The proposed method was assessed mainly by visual analysis for multimodal data fusion because there is no benchmark method and also no evaluation methodology has been established. The visual results of multimodal data fusion suggested a possible beneficial effect of TGMS sharpening boundaries of objects recognizable in the LR image using spatial structures and image textures. Note that the results of multimodal data fusion are not conclusive and its evaluation methodology remains an open issue. TGMS assumes proportionality of pixel values between the two input images after data transformation of the HR image. The main limitation of the proposed method is that spatial details at each object level can include artifacts in pixel-wise scaling factors if this assumption does not hold at local regions or objects. For instance, water regions of the optical-SAR fusion result are noisy as shown in the enlarged images on the right of Figure 7a. If one region is spatially homogeneous or flat, scaling factors for vector modulation can be defined by SNRs. Since water regions in the SAR image have low SNRs, the noise effect was added to the fusion result.
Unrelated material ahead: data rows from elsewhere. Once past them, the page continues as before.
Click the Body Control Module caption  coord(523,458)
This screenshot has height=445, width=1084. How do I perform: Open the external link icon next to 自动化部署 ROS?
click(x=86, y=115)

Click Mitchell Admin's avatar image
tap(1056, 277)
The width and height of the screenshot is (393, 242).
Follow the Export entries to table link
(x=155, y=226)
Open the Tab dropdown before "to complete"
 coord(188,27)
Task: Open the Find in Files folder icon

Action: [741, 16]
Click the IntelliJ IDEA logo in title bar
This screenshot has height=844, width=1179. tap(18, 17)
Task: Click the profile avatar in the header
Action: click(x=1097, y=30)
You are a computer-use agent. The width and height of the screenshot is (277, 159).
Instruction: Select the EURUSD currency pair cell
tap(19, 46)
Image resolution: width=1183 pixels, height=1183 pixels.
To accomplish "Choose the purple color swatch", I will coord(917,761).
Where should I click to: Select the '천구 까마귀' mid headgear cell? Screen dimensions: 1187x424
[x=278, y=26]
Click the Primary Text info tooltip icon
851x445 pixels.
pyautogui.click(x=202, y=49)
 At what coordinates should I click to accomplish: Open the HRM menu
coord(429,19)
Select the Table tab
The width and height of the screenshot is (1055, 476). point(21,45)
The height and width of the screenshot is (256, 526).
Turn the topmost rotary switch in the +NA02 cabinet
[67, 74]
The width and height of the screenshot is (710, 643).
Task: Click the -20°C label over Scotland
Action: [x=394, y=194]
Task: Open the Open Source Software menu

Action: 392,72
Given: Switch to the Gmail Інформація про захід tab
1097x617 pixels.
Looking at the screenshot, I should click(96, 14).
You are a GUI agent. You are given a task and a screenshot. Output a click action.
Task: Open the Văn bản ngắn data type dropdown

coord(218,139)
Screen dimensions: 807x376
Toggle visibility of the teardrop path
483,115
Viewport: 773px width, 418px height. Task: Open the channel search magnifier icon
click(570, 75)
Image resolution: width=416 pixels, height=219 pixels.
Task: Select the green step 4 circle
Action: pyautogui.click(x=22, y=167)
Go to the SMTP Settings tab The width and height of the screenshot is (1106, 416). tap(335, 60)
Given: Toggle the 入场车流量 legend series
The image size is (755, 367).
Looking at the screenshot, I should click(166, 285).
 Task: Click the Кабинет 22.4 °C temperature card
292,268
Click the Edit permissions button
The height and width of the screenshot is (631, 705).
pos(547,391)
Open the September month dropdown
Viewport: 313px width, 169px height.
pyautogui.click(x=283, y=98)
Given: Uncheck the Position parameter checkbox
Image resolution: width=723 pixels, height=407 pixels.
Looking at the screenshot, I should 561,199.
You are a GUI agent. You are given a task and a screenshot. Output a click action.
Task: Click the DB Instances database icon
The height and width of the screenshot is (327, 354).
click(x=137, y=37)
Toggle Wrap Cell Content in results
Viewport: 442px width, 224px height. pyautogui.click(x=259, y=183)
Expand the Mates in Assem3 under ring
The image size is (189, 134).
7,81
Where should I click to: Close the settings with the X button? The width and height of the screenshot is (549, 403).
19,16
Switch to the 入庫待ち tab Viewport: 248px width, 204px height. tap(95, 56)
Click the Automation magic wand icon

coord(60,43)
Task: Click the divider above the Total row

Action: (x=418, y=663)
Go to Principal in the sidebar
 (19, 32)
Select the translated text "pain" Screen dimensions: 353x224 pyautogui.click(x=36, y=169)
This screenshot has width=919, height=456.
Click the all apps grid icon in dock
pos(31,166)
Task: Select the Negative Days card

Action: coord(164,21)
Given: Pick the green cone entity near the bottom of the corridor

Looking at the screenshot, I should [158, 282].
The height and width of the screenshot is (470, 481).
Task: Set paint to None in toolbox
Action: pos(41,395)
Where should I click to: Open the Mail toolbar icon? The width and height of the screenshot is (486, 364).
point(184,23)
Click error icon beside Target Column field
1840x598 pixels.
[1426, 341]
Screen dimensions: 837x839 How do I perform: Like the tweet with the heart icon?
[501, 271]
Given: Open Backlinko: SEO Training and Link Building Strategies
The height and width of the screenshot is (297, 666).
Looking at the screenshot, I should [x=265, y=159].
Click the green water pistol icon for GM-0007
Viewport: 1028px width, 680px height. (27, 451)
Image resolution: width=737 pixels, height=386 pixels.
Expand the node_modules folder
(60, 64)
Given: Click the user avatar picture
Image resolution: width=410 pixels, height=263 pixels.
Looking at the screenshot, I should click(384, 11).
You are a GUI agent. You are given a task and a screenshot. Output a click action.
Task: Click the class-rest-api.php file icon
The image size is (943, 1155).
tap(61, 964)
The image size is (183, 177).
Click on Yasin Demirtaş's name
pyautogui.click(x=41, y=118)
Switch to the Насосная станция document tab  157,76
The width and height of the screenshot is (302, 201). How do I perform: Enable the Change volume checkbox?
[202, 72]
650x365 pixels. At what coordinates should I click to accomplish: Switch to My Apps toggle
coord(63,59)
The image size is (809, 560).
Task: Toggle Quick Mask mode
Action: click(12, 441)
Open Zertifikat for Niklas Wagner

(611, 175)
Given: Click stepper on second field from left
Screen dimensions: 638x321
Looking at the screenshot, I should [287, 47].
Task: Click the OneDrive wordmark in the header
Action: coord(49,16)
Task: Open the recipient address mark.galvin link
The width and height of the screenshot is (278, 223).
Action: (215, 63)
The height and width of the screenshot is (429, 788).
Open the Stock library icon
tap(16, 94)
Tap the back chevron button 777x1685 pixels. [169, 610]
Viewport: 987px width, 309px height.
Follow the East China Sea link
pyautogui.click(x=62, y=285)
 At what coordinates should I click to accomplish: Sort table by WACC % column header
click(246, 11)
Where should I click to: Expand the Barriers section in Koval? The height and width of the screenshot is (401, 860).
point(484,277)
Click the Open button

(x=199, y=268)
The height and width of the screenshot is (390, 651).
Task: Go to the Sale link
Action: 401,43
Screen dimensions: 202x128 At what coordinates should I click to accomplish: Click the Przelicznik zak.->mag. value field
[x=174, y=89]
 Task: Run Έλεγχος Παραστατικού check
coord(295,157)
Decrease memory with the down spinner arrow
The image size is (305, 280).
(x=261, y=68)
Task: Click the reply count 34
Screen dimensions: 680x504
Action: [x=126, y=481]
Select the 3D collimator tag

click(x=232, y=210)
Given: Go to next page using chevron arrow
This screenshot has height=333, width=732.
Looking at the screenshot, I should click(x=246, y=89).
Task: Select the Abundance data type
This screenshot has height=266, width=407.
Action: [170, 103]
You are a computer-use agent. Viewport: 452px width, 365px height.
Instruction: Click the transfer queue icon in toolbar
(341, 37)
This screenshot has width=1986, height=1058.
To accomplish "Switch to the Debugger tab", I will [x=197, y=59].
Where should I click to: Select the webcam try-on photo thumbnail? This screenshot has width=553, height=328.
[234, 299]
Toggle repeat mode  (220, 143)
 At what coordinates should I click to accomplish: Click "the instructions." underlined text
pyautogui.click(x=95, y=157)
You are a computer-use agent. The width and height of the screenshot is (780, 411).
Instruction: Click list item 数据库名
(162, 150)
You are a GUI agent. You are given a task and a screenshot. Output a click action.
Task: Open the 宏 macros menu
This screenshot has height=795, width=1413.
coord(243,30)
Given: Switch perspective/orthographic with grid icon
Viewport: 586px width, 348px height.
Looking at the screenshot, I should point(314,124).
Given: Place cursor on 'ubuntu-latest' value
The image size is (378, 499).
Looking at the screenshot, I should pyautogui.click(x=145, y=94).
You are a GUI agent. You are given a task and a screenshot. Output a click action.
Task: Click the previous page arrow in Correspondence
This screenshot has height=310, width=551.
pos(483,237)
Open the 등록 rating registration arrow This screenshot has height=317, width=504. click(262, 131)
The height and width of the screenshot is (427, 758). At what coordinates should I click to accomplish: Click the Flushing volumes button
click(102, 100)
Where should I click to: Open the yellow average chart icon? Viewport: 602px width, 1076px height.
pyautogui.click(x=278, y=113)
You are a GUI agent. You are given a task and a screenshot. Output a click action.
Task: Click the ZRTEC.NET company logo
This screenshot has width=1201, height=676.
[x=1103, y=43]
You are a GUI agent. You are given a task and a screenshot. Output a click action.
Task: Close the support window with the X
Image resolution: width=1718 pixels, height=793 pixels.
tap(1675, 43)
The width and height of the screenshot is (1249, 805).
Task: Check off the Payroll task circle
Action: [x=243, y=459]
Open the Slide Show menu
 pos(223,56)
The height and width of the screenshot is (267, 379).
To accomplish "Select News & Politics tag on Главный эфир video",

7. Conclusions and Future Lines

This paper proposed a novel technique, namely texture-guided multisensor superresolution (TGMS), for enhancing the spatial resolution of an LR image by fusing it with an auxiliary HR image. TGMS is based on MRA, where the high-level component is obtained taking object structures and HR texture information into consideration. This work presented experiments on six types of multiresolution superresolution problems in remote sensing: MS pan-sharpening, HS pan-sharpening, HS-MS fusion, optical-SAR fusion, LWIR-HS-RGB fusion, and DEM-MS fusion. The quality of the resolution-enhanced images was assessed quantitatively for optical data fusion compared with benchmark methods and also evaluated qualitatively for all problems. The experimental results demonstrated the effectiveness and high versatility of the proposed methodology. In particular, TGMS presented high performance in spectral quality and robustness against misregistration and the resolution ratio, which make it suitable for the resolution enhancement of upcoming spaceborne HS data.

Future work will involve investigating efficient and fast texture descriptors suited to remotely sensed images. Clearly, research on quantitative evaluation methodology for multimodal data fusion is still required.